Frau Schavan hat mit ihrem Beschluss, mein Berufsverbot zu bestätigen mich ganz offiziell zum Staatsfeind erklärt. Von einer Frau, die nicht müde wird, den furchtbaren NS-Juristen Filbinger als Freund dieses Staates zu präsentieren – tatsächlich ein treuer Diener des Rechts im Nationalsozialismus wie in der BRD -, will ich das gerne als besondere Auszeichnung annehmen. Und so will ich diese Gelegenheit gene nutzen, mich auch hier wieder als renitent zu erweisen.

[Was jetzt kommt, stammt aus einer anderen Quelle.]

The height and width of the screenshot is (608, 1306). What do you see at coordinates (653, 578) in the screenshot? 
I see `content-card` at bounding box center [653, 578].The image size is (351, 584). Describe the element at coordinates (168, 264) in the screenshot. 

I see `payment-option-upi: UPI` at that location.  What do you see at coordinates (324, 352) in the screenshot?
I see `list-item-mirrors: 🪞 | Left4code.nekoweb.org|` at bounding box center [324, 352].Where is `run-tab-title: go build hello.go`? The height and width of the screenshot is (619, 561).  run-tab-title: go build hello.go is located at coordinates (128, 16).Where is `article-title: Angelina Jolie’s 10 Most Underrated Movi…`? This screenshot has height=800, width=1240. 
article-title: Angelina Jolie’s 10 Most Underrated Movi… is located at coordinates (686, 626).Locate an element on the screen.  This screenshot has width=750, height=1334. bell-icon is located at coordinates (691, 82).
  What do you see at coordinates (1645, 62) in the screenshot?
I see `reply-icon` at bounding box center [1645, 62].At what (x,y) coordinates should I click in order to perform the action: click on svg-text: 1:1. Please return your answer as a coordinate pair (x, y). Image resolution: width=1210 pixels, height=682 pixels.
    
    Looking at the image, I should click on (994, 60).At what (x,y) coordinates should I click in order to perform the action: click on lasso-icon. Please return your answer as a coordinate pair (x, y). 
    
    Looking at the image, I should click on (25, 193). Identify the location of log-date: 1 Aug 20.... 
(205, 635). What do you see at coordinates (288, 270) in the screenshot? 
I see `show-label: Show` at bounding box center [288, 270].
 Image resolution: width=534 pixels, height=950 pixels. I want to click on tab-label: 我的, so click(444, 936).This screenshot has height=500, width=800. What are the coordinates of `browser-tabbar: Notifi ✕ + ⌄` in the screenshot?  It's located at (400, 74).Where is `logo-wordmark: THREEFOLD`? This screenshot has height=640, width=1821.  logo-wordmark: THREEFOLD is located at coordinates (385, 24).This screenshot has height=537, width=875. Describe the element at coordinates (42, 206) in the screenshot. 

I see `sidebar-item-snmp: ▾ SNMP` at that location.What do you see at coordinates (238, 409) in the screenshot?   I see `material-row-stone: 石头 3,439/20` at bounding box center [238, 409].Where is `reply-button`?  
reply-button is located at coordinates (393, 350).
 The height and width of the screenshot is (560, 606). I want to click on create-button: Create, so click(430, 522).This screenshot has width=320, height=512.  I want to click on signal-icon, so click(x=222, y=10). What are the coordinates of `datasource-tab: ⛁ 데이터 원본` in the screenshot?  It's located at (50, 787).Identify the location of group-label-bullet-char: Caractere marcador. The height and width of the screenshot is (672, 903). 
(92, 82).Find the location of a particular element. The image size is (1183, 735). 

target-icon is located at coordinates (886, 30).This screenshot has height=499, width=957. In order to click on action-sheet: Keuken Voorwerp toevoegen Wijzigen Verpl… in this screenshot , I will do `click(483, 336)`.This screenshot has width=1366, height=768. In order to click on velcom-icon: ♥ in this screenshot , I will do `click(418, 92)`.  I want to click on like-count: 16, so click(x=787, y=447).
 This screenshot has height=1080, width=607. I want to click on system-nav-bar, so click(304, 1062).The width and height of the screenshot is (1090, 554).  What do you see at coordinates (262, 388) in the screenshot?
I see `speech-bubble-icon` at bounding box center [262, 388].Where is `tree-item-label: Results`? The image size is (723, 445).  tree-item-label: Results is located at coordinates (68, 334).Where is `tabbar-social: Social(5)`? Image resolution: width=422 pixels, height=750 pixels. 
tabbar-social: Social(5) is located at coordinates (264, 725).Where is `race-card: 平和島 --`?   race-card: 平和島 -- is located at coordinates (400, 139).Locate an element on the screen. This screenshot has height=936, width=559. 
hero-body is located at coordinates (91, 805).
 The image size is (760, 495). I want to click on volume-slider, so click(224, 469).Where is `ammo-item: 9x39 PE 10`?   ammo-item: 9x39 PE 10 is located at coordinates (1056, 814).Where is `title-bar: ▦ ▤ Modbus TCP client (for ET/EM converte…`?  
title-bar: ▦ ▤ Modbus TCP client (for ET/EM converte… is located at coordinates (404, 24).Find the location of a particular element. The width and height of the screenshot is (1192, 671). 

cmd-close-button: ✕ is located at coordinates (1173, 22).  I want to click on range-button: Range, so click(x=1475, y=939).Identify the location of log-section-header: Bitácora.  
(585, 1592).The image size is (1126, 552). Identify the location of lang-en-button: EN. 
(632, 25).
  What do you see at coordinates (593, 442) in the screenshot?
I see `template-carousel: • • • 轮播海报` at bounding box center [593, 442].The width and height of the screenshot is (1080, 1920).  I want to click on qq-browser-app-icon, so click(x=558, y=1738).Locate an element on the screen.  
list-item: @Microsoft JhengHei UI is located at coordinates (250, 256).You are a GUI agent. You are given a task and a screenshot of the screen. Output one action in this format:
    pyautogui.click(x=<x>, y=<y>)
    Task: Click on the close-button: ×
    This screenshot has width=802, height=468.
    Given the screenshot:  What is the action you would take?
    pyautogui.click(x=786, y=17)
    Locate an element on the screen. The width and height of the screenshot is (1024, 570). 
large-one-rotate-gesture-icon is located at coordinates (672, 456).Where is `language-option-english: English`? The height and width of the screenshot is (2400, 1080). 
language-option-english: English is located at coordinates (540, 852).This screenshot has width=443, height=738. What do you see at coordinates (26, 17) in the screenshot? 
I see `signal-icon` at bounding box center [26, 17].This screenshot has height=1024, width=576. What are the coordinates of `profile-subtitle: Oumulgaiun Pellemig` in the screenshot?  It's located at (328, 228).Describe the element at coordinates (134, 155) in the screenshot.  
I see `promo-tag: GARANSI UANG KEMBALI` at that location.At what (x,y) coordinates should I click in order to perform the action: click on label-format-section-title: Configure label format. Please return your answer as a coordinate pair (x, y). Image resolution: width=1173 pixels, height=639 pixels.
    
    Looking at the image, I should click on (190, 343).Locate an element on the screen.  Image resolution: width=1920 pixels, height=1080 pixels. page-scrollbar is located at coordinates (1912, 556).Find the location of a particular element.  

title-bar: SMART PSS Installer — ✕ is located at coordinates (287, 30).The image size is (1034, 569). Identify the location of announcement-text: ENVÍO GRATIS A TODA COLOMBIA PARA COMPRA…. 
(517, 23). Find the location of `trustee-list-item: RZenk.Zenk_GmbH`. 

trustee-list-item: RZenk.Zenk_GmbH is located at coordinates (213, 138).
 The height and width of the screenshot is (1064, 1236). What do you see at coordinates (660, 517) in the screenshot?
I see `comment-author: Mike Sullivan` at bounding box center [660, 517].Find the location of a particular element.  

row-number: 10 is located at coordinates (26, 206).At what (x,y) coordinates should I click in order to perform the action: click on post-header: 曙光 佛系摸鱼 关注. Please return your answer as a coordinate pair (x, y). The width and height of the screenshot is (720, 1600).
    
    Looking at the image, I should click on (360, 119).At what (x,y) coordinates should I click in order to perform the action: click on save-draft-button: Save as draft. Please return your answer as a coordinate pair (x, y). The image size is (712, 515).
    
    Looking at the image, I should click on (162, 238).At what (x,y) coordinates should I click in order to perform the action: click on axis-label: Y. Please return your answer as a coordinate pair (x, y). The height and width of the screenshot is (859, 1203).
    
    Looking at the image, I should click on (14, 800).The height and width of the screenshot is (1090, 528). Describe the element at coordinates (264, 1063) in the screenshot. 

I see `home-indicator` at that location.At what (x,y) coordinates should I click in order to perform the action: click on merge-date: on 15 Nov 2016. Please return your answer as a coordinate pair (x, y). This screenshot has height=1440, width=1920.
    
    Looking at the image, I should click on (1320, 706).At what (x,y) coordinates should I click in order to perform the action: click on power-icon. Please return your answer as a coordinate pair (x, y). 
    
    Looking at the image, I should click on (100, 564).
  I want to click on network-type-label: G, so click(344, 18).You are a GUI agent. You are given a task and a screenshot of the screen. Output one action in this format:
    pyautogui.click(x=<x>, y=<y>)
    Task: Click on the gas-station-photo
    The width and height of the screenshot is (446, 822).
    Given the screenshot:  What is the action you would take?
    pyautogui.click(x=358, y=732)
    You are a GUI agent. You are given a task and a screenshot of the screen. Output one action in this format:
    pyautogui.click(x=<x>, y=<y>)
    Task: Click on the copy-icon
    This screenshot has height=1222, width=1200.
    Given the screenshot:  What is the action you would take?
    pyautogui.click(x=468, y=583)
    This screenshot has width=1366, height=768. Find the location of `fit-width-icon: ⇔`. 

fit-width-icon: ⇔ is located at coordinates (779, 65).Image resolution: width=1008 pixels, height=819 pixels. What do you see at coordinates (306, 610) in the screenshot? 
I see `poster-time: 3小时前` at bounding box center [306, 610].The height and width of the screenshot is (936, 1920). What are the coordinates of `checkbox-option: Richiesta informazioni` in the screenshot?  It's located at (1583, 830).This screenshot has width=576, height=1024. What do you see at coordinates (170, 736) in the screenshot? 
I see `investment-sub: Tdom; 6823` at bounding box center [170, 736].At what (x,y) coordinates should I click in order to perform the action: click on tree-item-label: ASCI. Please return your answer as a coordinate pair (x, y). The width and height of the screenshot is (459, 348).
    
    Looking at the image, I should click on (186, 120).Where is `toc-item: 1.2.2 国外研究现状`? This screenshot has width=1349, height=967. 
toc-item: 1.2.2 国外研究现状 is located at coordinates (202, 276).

Tatsächlich misstraue ich einem Staat, der – wie in meinem Fall offen zugegeben – Oppositionelle über 15 Jahre hinweg vom Geheimdienst bespitzeln lässt, um später zuzuschlagen und ihre berufliche Existenz zu vernichten.

Tatsächlich kann ich mir etwas besseres vorstellen als eine Demokratie, die zentrale Machtbereiche – vor allem in der Wirtschaft – jeder gesellschaftlichen Kontrolle entzieht und die all diejenigen, die dies nicht akzeptieren wollen, zu “Feinden der Demokratie” erklärt.

Tatsächlich betrachte ich es nicht nur als legitim, sondern als notwendig, sich im Kampf gegen alte und neue Faschisten nicht auf die deutsche Polizei zu verlassen, sondern ihnen entschlossen entgegenzutreten.

Tatsächlich bin ich nicht bereit, deutsche Angriffskriege von den Verbrechen, die sie waren und sind, in 'humanitäre Operationen' umzulügen.

Besonders wurde mir von den Gesinnungsprüfern beim Oberschulamt vorgeworfen, dass ich nicht bereit war, mich von zwei Passagen aus dem Grundsatzpapier der Antifaschistischen Initiative Heidelberg zu distanzieren. Die erste besagt, dass die AIHD nicht davon ausgeht, dass sich auf parlamentarischem Weg etwas Grundlegendes an den herrschenden Unterdrückungsverhältnissen ändern wird. Tatsächlich halte ich es für falsch und gefährlich, sich im Kampf gegen Rassismus, Ausbeutung, Antisemitismus und Sexismus auf Parlamentsbeschlüsse zu verlassen.

Des weiteren wurde mir vorgeworfen, ich würde mich nicht ausreichend von Militanz distanzieren. Das Wort 'militant' bedeutet laut Duden “kämpferisch für seine Überzeugungen eintretend”. Ich bin froh, dass es beispielsweise gelungen ist, am vergangenen Wochenende durch solidarisches, entschlossenes Auftreten den geplanten Naziaufmarsch in Mannheim zu einem Debakel für die Faschisten werden zu lassen.

Beim Kampf gegen das Wiederbeleben der Berufsverbote geht es allerdings gar nicht darum, ob jemand meine politischen Positionen teilt oder nicht, ob er die Politik der AIHD ablehnt oder unterstützt. Es geht um die Frage, unter welchen Bedingungen wir alle – ganz unabhängig von der politischen Richtung, der wir uns verpflichtet fühlen - künftig Politik machen können. Es geht darum, ob die Einschüchterung und die Gesinnungsschnüffelei dem offenen und wachen Denken noch weitere Fesseln anlegen. Und es geht schließlich darum, ob der antidemokratische und antiemanzipatorische Geheimdienst, der der Verfassungsschutz ist, in diesem Land weiter sein Unwesen treiben, Nazis finanzieren und emanzipatorische Bestrebungen beschnüffeln und bedrohen kann.

Wir werden im Kampf gegen die Berufsverbote wie schon damals in den 70er Jahren einen langen Atem brauchen. So ermutigend diese Demonstration ist, sie kann nur der Anfang einer Bewegung sein.